- **WORK TO COMPLETE**: If pictures appear among the lines below, leave them out while you return exactly the lines from the one with "How do I perform: Select" through the one with "This screenshot has height=373, width=721.".

- **INFORMATION GIVEN**:

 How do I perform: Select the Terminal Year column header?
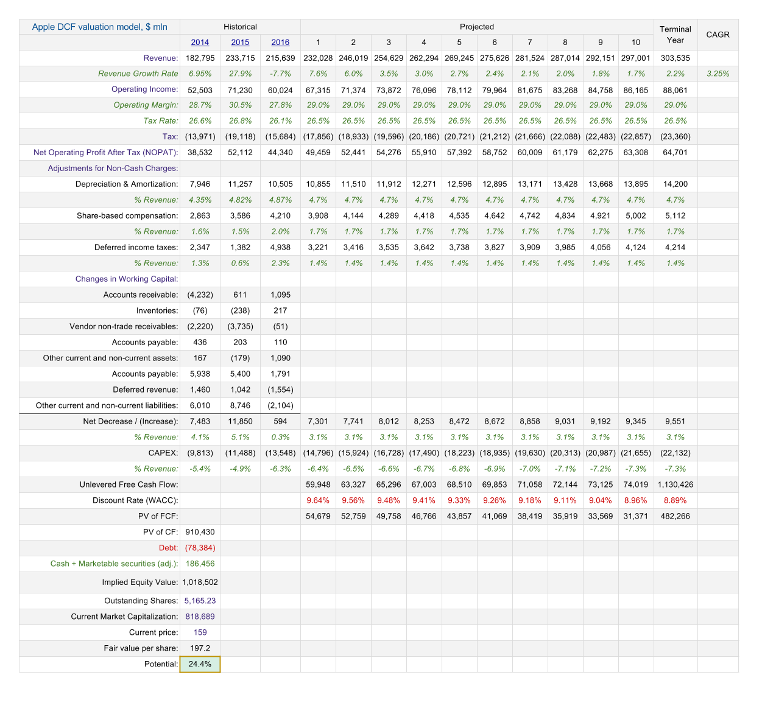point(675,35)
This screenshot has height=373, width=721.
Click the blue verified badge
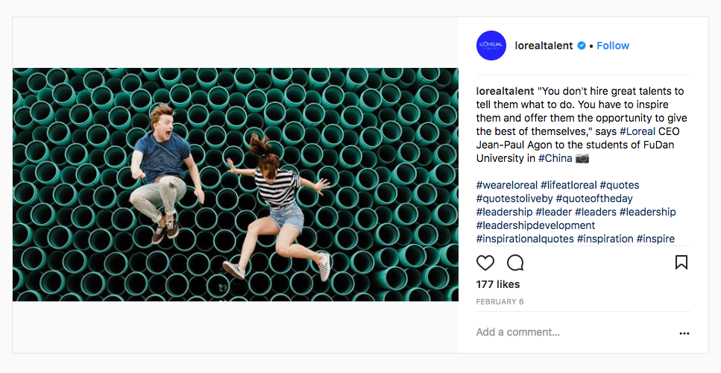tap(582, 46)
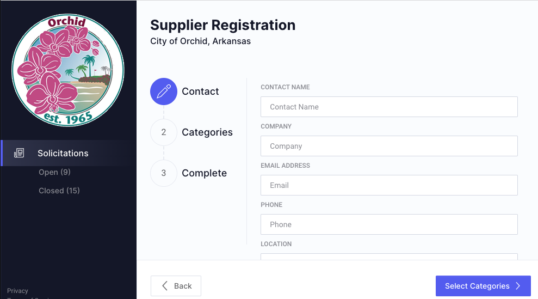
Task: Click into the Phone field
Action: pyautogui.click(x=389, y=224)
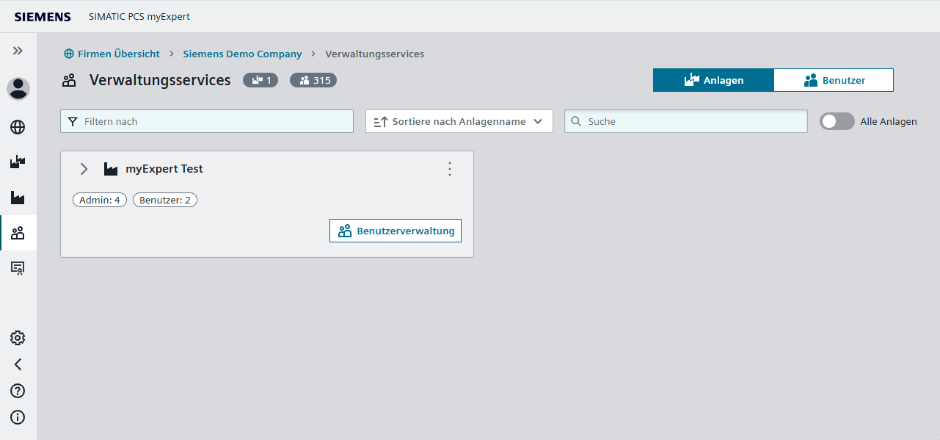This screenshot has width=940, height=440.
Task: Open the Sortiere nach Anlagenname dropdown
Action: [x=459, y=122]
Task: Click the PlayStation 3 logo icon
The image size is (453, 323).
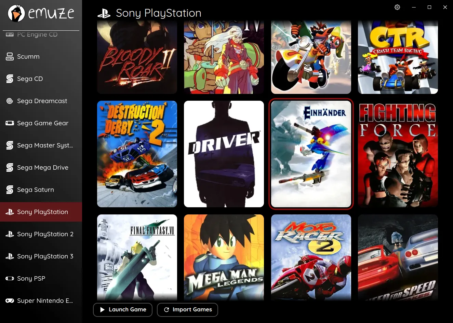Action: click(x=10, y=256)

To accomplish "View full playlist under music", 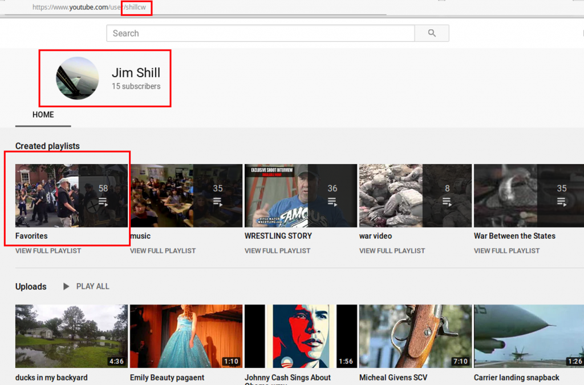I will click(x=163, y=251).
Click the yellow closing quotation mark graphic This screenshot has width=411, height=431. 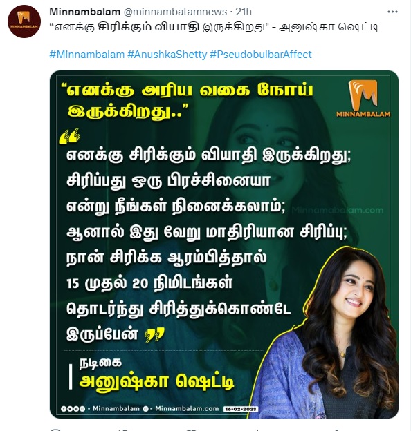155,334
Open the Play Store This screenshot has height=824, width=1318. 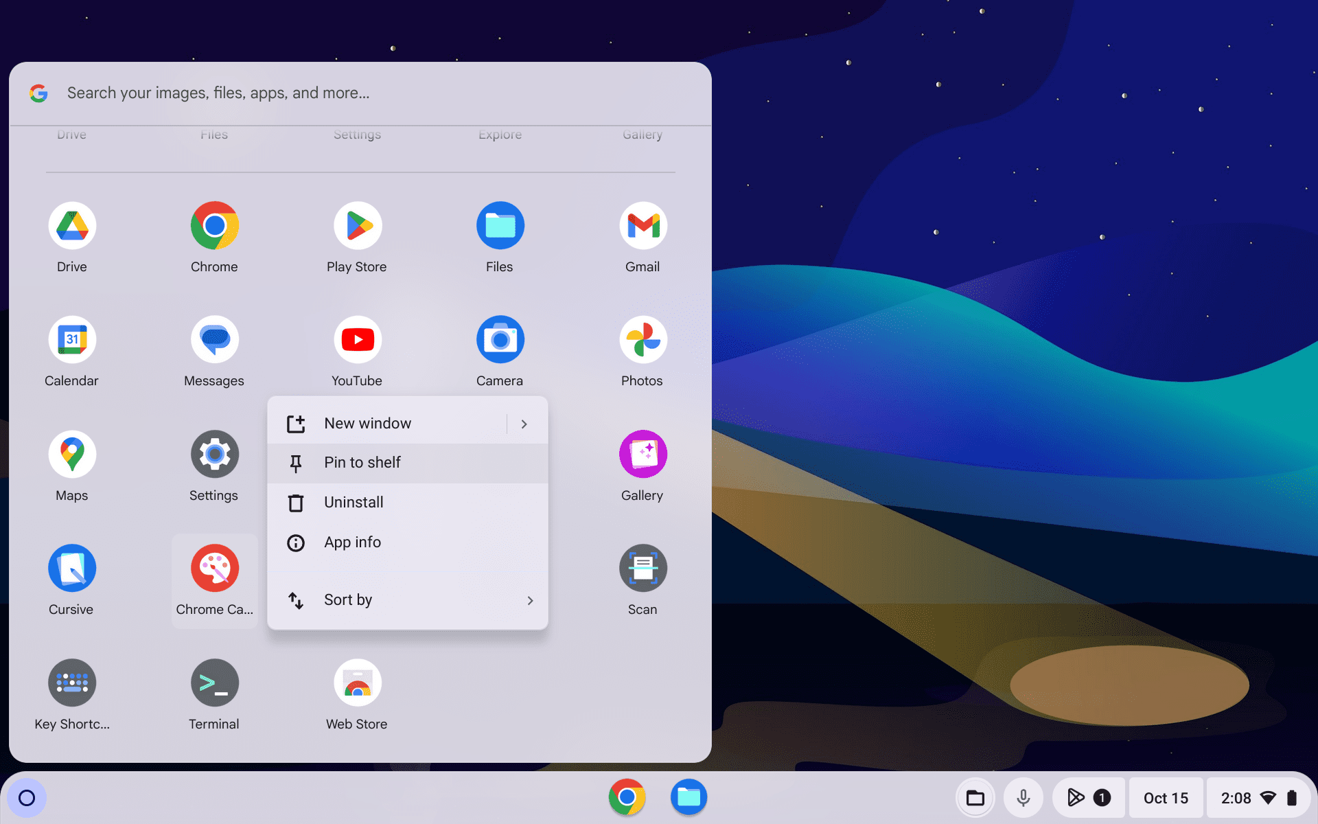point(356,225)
--
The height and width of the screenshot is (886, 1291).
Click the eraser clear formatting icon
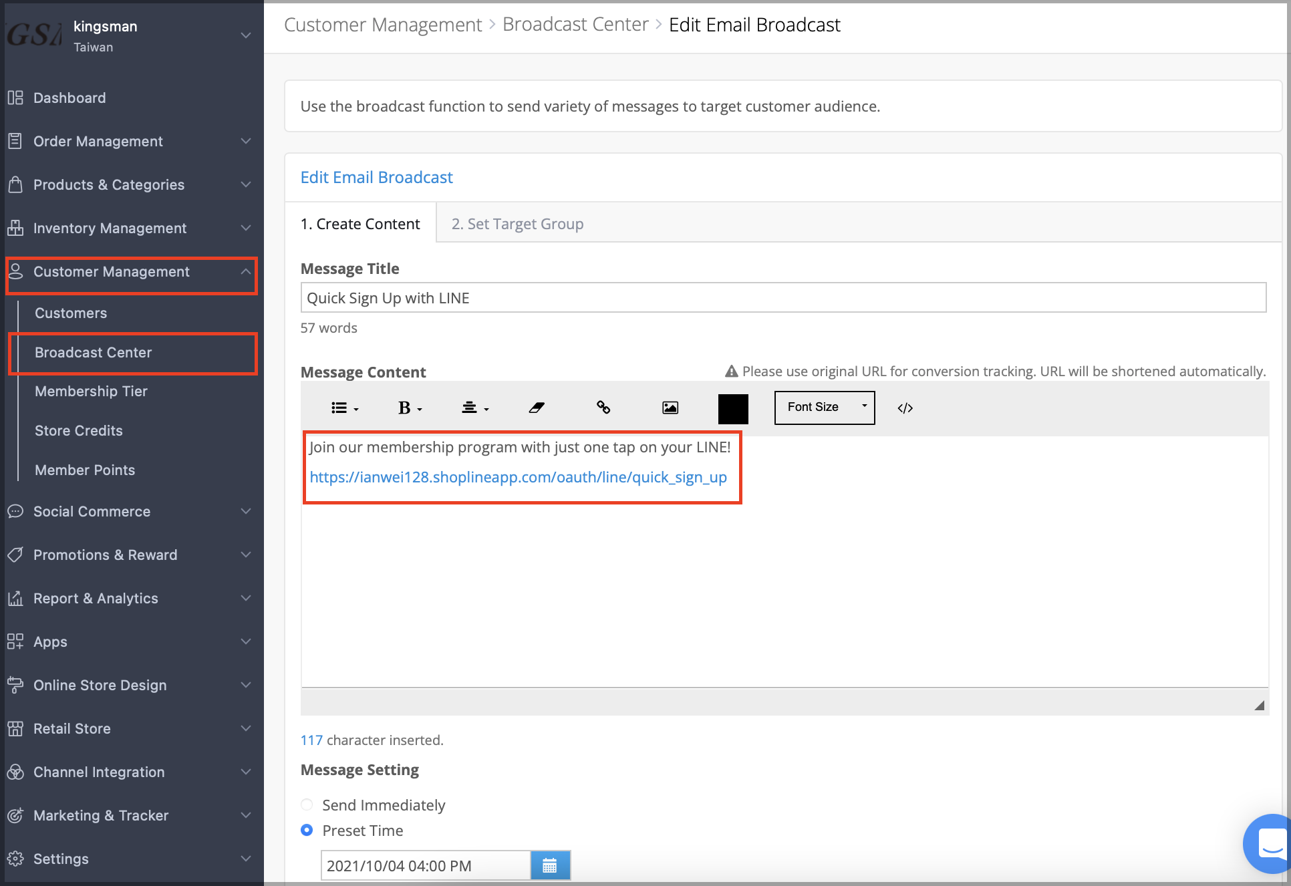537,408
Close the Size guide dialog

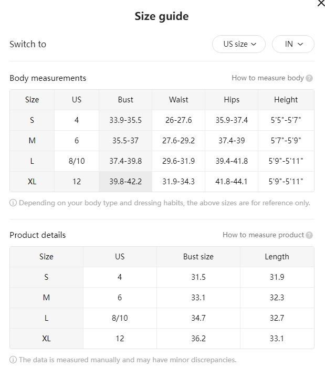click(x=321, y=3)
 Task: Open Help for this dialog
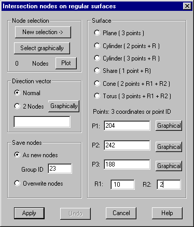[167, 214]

- **FINISHED TASK**:
 How do I perform: Select the Terminal Year column header?
point(675,35)
This screenshot has height=373, width=721.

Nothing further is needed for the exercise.